Reduced chemical defence in ant-plants? A critical re-evaluation of a widely accepted hypothesis


  • Martin Heil,

  • Thibaut Delsinne,

  • Andrea Hilpert,

  • Steffen Schürkens,

  • Claude Andary,

  • K. Eduard Linsenmair,

  • Mario Sousa S.,

  • Doyle McKey

M. Heil, T. Delsinne and D. McKey, Céntre d'Ecologie Fonctionelle et Evolutive (CEFE-CNRS, UPR 9056), 1919 Route de Mende, FR-34293 Montpellier Cedex 5, France. – A. Hilpert, S. Schürkens, K. E. Linsenmair and present address for MH, Lehrstuhl Zoologie III, Biozentrum, Am Hubland, DE-97074 Würzburg, Germany ( – C. Andary, Laboratoire de Botanique, Phytochimie et Mycologie (UM1-CNRS, UPR 9056), FR-34060 Montpellier Cedex 2, France. – M. Sousa S., Herbario Nacional de México, Instituto de Biología, Univ. Nacional de México, Apartado Postal 70-367, Delegación Coyoacán, México, D.F. 04510, México.


Since its original formulation by Janzen in 1966, the hypothesis that obligate ant-plants (myrmecophytes) defended effectively against herbivores by resident mutualistic ants have reduced their direct, chemical defence has been widely adopted. We tested this hypothesis by quantifying three classes of phenolic compounds (hydrolysable tannins, flavonoids, and condensed tannins) spectrophotometrically in the foliage of 20 ant-plant and non-ant-plant species of the three unrelated genera Leonardoxa,Macaranga and Acacia (and three other closely related Mimosoideae from the genera Leucaena, Mimosa and Prosopis). We further determined biological activities of leaf extracts of the mimosoid species against fungal spore germination (as measure of pathogen resistance), seed germination (as measure of allelopathic activity), and caterpillar growth (as measure of anti-herbivore defence).
Condensed tannin content in three of four populations of the non-myrmecophytic Leonardoxa was significantly higher than in populations of the myrmecophyte. In contrast, we observed no consistent differences between ant-plants and non-ant-plants in the Mimosoideae and in the genus Macaranga, though contents of phenolic compounds varied strongly among different species in each of these two plant groups. Similarly, among the investigated Mimosoideae, biological activity against spore or seed germination and caterpillar growth varied considerably but showed no clear relation with the existence of an obligate mutualism with ants.

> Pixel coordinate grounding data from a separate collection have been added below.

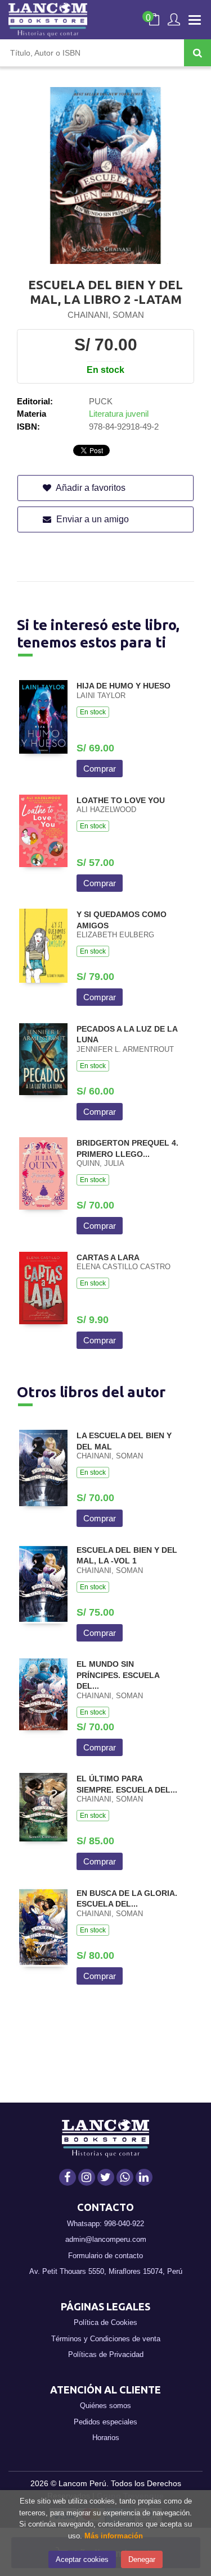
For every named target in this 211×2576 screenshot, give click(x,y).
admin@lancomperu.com (105, 2239)
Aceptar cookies (82, 2559)
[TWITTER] (105, 2177)
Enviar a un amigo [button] (91, 519)
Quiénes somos (105, 2405)
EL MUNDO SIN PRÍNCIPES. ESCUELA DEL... (118, 1674)
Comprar (99, 768)
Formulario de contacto (105, 2255)
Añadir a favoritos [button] (89, 488)
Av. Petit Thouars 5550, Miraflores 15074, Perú (105, 2271)
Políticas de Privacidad (105, 2354)
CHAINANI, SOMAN (106, 315)
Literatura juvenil (119, 413)
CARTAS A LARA (108, 1257)
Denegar (141, 2559)
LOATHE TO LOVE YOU (121, 800)
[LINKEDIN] (144, 2177)
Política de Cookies (105, 2322)
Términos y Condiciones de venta (105, 2339)
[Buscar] (197, 52)
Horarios (105, 2437)
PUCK (101, 401)
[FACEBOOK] (67, 2177)
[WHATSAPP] (124, 2177)
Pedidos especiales (105, 2422)
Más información (113, 2536)
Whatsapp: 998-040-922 (105, 2223)
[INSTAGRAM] (86, 2177)
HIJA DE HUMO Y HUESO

Our results did not support the hypothesis of ‘trade-offs’ between indirect, biotic and direct, chemical defence in ant-plants.
A critical re-evaluation of the published data suggests that support for this hypothesis is more tenuous than is usually believed. The general and well-established phenomenon that myrmecophytes are subject to severe attack by herbivores when deprived of their ants still lacks an explanation. It remains to be studied whether the trade-off hypothesis holds true only for specific compounds (such as chitinases and amides whose cost may be the direct negative effects on plants’ ant mutualists), or whether the pattern of dramatically reduced direct defence of ant-plants is caused by classes of defensive compounds not yet studied.